The finding that received less attention is the one that matters more for how this plays out in practice.

For a task deliberately placed outside the boundary of what current AI handles well, consultants who used AI were 19 percentage points less likely to produce correct solutions than those who worked without it. The AI made them worse, not better. This is not an argument against AI use in consulting -- the positive findings are real and the productivity gains are substantial. The argument is more specific: a 40% quality uplift on tasks AI handles well, combined with a 19-percentage-point penalty on tasks it handles poorly, is only a good trade-off if the engagement team can tell which tasks sit where. The study's authors are specific about why that is the problem. The boundary between tasks AI handles well and tasks it handles poorly is not predictable in advance. It does not correspond to task difficulty. Tasks that appear similar in complexity can sit on opposite sides of the capability boundary, and the AI's output does not signal which side it is on.

The researchers named this the "jagged technological frontier." The frontier is not a smooth line between easy and hard. It is irregular, counterintuitive, and opaque. A consultant working across a typical engagement workflow will have tasks on both sides of it without knowing which is which.

What this means for the deliverable

A thorough partner review does more than read a synthesis for plausibility. It interrogates the analysis -- challenging the numbers, testing logical coherence against domain knowledge, questioning assumptions, and applying experience to spot conclusions that do not fit known market dynamics. This is real and important quality assurance, and it catches a significant class of errors.

The failure mode the BCG study describes is different from the ones partner review is calibrated to catch. The study found that consultants using AI on outside-frontier tasks produced analyses that were substantively wrong -- not stylistically implausible, not obviously thin, but analytically incorrect in ways that a reviewer without deep specialist knowledge of that specific sub-task would not necessarily detect. The failure is not that the output sounds confident. It is that the output is substantively plausible while being wrong, and there is no signal in the work product that flags which parts of the analysis crossed the capability boundary.

This matters most in cross-disciplinary or highly specialised work -- a due diligence report covering a technical domain the reviewing partner is not expert in, a regulatory impact assessment spanning multiple jurisdictions, a market sizing that combines macroeconomic modelling with sector-specific dynamics. In these cases, the partner's domain expertise cannot fully substitute for knowing where the AI's capability boundary fell within the specific analytical tasks the team performed.

This is distinct from the hallucinated citation problem that has attracted most of the attention around AI in consulting -- the Deloitte Australia government report, the EY Canada loyalty fraud paper, the fabricated court quotes. Those failures are detectable by checking whether sources exist. The failure mode the BCG study describes is more subtle: a synthesis that is analytically wrong rather than referentially fabricated, produced on a task the AI handled poorly, with no indicator in the output that it belongs to that category.

The evidence quality problem underneath the output

There is a related structural problem that sits beneath the visible output of consulting work.

When a consulting team produces a regulatory impact assessment, a market sizing analysis, or a due diligence report, the claims in that document rest on an evidence base that is mostly invisible to the person reading the final deliverable.

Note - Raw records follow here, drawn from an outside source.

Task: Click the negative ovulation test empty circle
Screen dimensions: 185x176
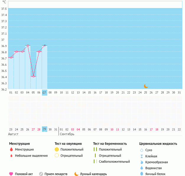Action: pyautogui.click(x=57, y=156)
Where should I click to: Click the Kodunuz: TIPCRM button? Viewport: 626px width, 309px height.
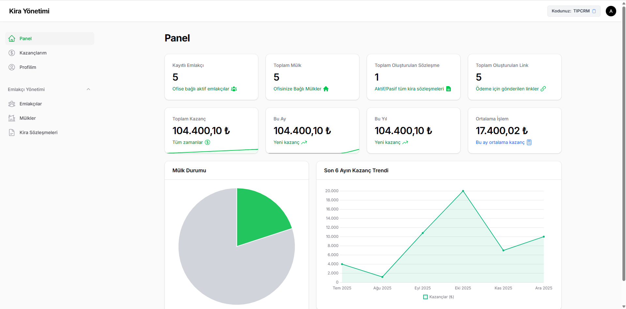[570, 11]
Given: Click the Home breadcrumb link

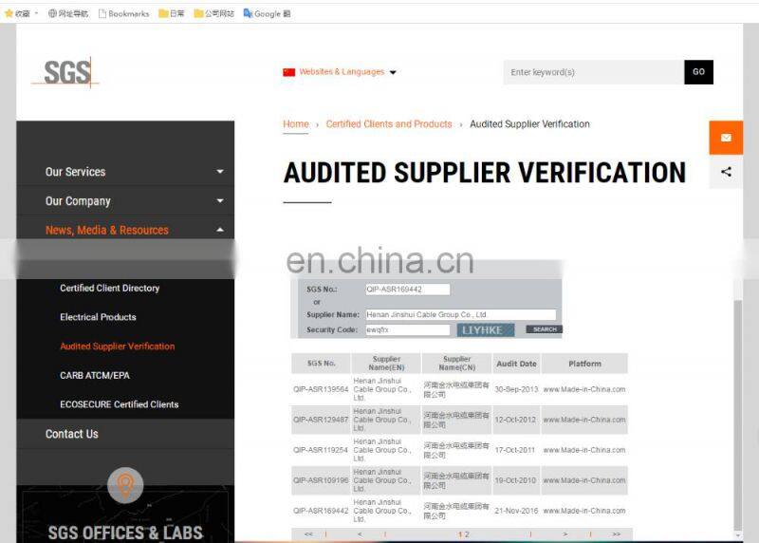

The client sees the synthesis. The partner review sees a layer below that. But which claims are supported by what evidence, at what level of confidence, whether contradictions between sources were acknowledged or suppressed -- these typically exist only in working documents that do not travel with the deliverable.

AI-assisted research compounds this problem. The retrieval and synthesis work happens inside the tool, and the output is a confident narrative rather than a structured record of what was found, what was contested, and what was not answerable. Even when citations are present and real, a provenance gap opens between a citation existing and a citation actually supporting the claim it is attached to.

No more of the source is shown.